President Paul Kagame with his Zambian counterpart, Rupiah Banda, shortly after their meeting yesterday. (Photo/ Urugwiro Village)

URUGWIRO VILLAGE – President Paul Kagame and his Zambian counterpart, Rupiah Banda, yesterday held talks at Urugwiro village in which they discussed the security situation in the Great Lakes  region and the issue of Rwandan Genocide fugitives living in the southern Africa nation.

The Zambian President currently chairing the International Conference on the Great Lakes Region (ICGLR) was on a fact-finding mission on the peace process within the region ahead of tabling a final report to the African Union (AU) Heads of State and Government summit scheduled for Addis Ababa early this year.

Addressing the press shortly after the meeting, the Foreign Affairs Ministers of both countries said that the two Presidents discussed the latest initiatives that have made progress in bringing peace to the region but discussed issues of joint bilateral interests.
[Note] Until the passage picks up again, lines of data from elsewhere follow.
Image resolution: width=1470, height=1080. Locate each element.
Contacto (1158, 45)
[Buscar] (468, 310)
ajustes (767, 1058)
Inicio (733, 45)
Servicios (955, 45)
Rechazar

“As you may be aware, Rwanda and Zambia are very close countries with a very warm relationship… the President, who is the current chair of the ICGLR, is here to carry out consultations ahead of the AU Summit which is scheduled for the end of January,” Zambian Foreign Affairs Minister, Kabinga Pande, said.

The two Presidents agreed to revive a Joint Permanent Commission (JPC) to address issues of bilateral interests.
The JPC will come up with a final approach on the issue of Rwandan Genocide fugitives living in Zambia.

“Zambia is a country that does not entertain Genocide and is strong on human rights. The promise that we have made is that the two justice ministries should sit and see how Zambia can help Rwanda bring Genocide suspects to come to Rwanda and face justice and not feel comfortable in Zambia,” Pande said.

Louise Mushikiwabo, Rwanda’s Foreign Affairs Minister, thanked Zambia for their strong support as the country sought to join the Commonwealth bid.

She said that the Zambian leader fully backed the issue of apprehending Genocide suspects hiding in Zambia and bringing them to justice.

“He visited the Genocide Memorial site at Gisozi this morning and promised that the country will do anything that is feasible to make sure that Genocide suspects do not feel comfortable in Zambia,” said Mushikiwabo.

“The judicial authorities are now going to bring together information they have on both ends and we move from there.”

On the issue of refugees in Zambia who may not have participated in the Genocide, it was agreed that the two countries work together to ensure that those who want to be repatriated be sent home while those willing to seek asylum go through the right channels.